YOUR GOAL. Considering the entries that follow, report how many lines include the string "computer", giving the number alone.

DATA RECORDS.
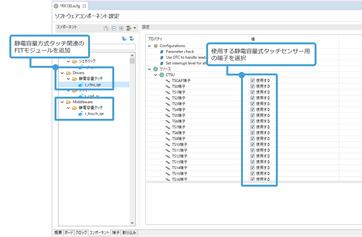Switch to the 端子 tab
Screen dimensions: 362x237
pos(116,232)
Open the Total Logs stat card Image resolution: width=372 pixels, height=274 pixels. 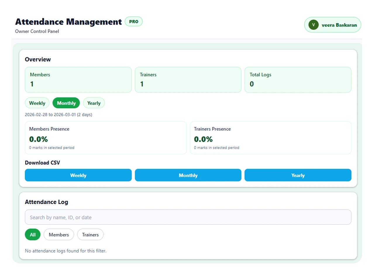click(298, 80)
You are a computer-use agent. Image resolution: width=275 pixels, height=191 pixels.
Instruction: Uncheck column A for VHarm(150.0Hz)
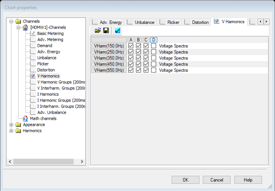tap(131, 46)
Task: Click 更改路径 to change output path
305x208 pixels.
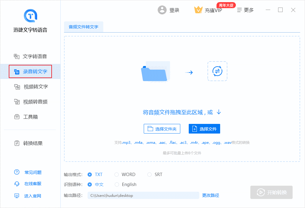Action: point(210,195)
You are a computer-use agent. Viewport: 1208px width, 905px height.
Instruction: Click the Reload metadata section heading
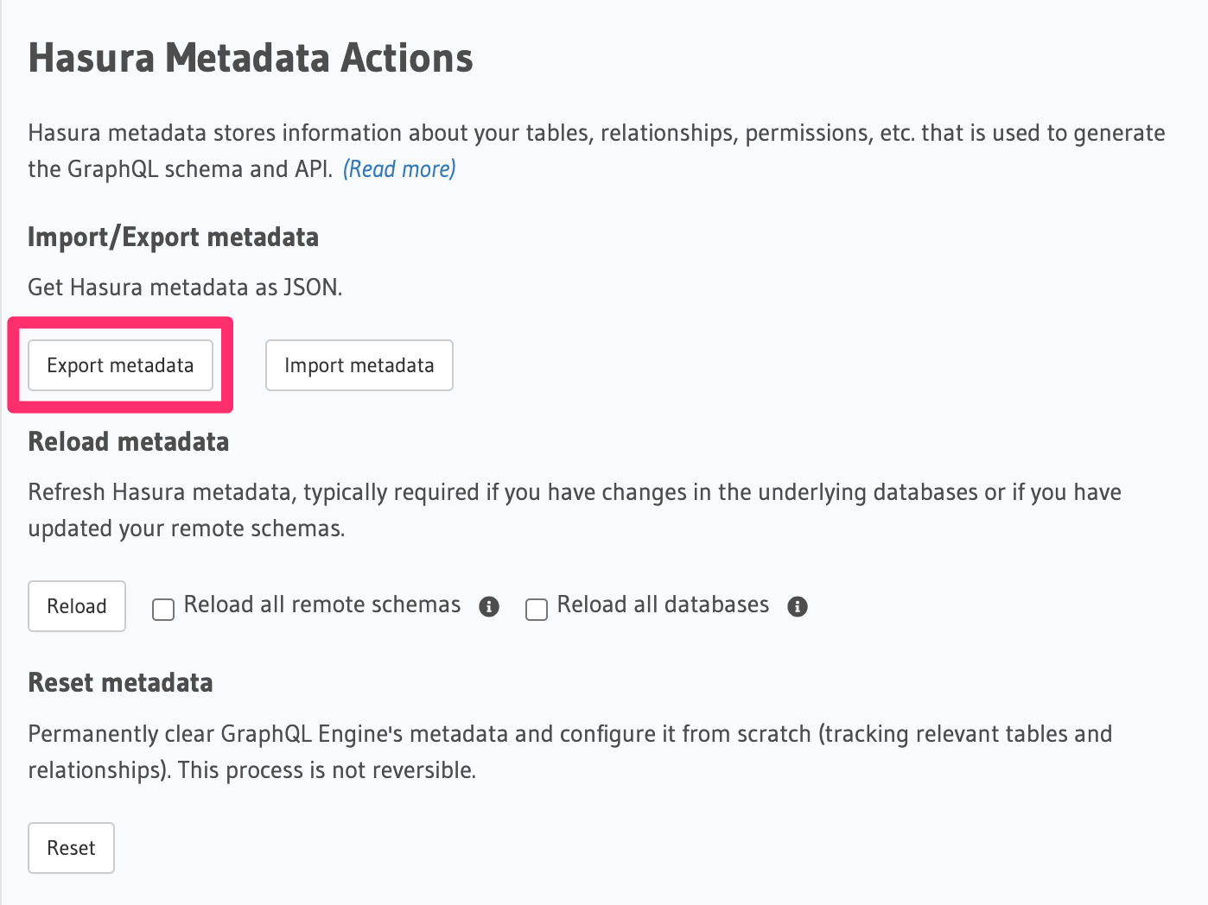coord(128,440)
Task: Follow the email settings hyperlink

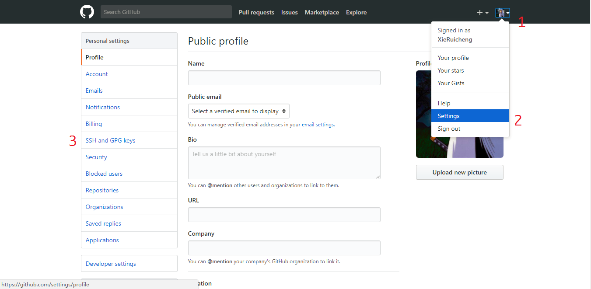Action: tap(318, 125)
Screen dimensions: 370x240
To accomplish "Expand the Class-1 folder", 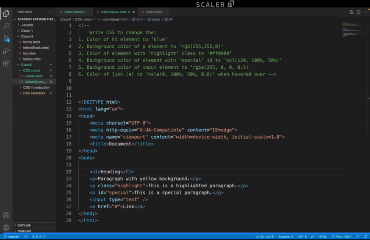I will (27, 31).
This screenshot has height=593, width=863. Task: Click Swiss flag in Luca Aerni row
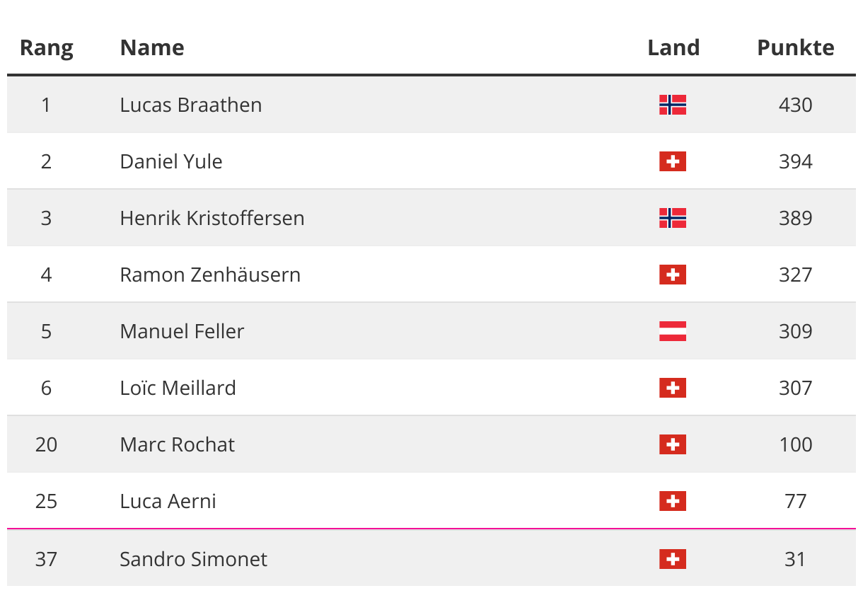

SOLVED EXERCISE. 2